Postgresql - Query Optimization for Large Dataset with Complex Join and Aggregation

Baxromov
May 29, 2023
168 views
1 vote
2 Answers

Table A: (columns: id (integer), name (varchar), ...)
Table B: (columns: id (integer), a_id (integer), value (numeric), ...)
Table C: (columns: id (integer), a_id (integer), b_id (integer), date (date), ...)

SELECT A.name, SUM(B.value) AS total_value,
    COUNT(DISTINCT C.date) AS distinct_dates
FROM A
JOIN B ON A.id = B.a_id
JOIN C ON B.id = C.b_id
WHERE C.date BETWEEN '2022-01-01' AND '2022-12-31'
GROUP BY A.name
ORDER BY total_value DESC;

The query takes a considerable amount of time to execute, even when limited to a specific date range. Indexes are in place on the relevant columns.

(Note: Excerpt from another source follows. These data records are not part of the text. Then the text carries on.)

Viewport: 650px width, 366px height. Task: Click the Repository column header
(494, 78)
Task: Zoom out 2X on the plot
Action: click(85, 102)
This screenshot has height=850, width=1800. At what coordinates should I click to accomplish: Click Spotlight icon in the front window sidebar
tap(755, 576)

Table A has approximately 10 million rows.
Table B has approximately 20 million rows.
Table C has approximately 50 million rows.

The query execution time increases exponentially with larger date ranges.

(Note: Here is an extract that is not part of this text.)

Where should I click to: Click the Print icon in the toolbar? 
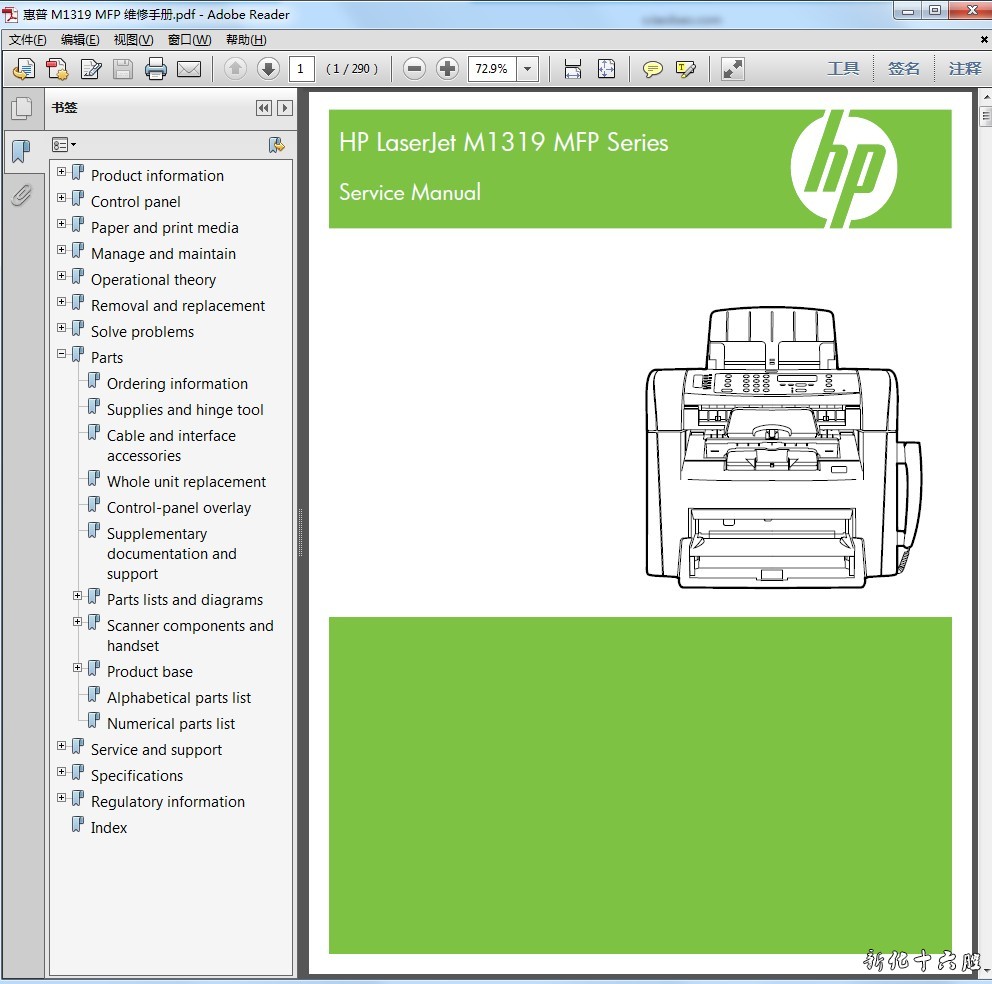coord(155,69)
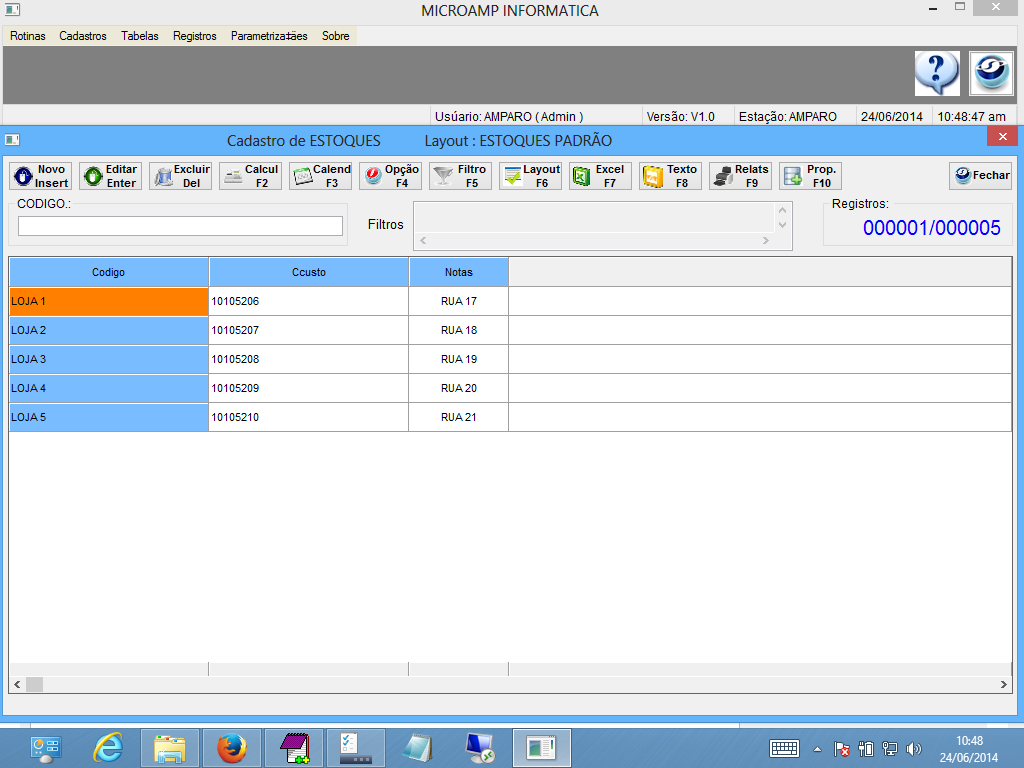Close the window with Fechar button
Image resolution: width=1024 pixels, height=768 pixels.
point(980,176)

What are specific indexes, query rewrites, or configuration changes to improve the execution time?

What are alternative approaches for handling such a complex join and aggregation operation on a large dataset?

Answers

- HassanRehan
- May 27, 2023 at 1:26 pm
- 0 votes
0
It’s difficult to say without knowing the actual dataset and database configuration. Some general tips would be:
- Make sure you have the right indexes: indexes can improve query performance by reducing the number of data to be scanned. In your case, you should have indexes on all columns used in join conditions, filters, and order by clauses. (A.id, B.a_id, B.id, C.b_id, and C.date).
- Use EXPLAIN to analyze your query: it can help you understand how the query will be executed so you can identify potential bottlenecks.
- Try rewriting the query: sometimes it helps to improve performance. Tou can try subqueries or CTEs to break down the query into smaller parts.
- Consider partitioning your data: it may also help reduce the number of data to be scanned. But it depends on whether your data can be split into more manageable chunks or not.
Login or Signup to reply.

- ThorstenKettner
- May 29, 2023 at 1:55 pm
- 0 votes
0
Indexes are in place on the relevant columns

Are they? To have this query run fast, you should have an index on C’s date column and its a_id, so to get quickly from the WHERE clause to the first join.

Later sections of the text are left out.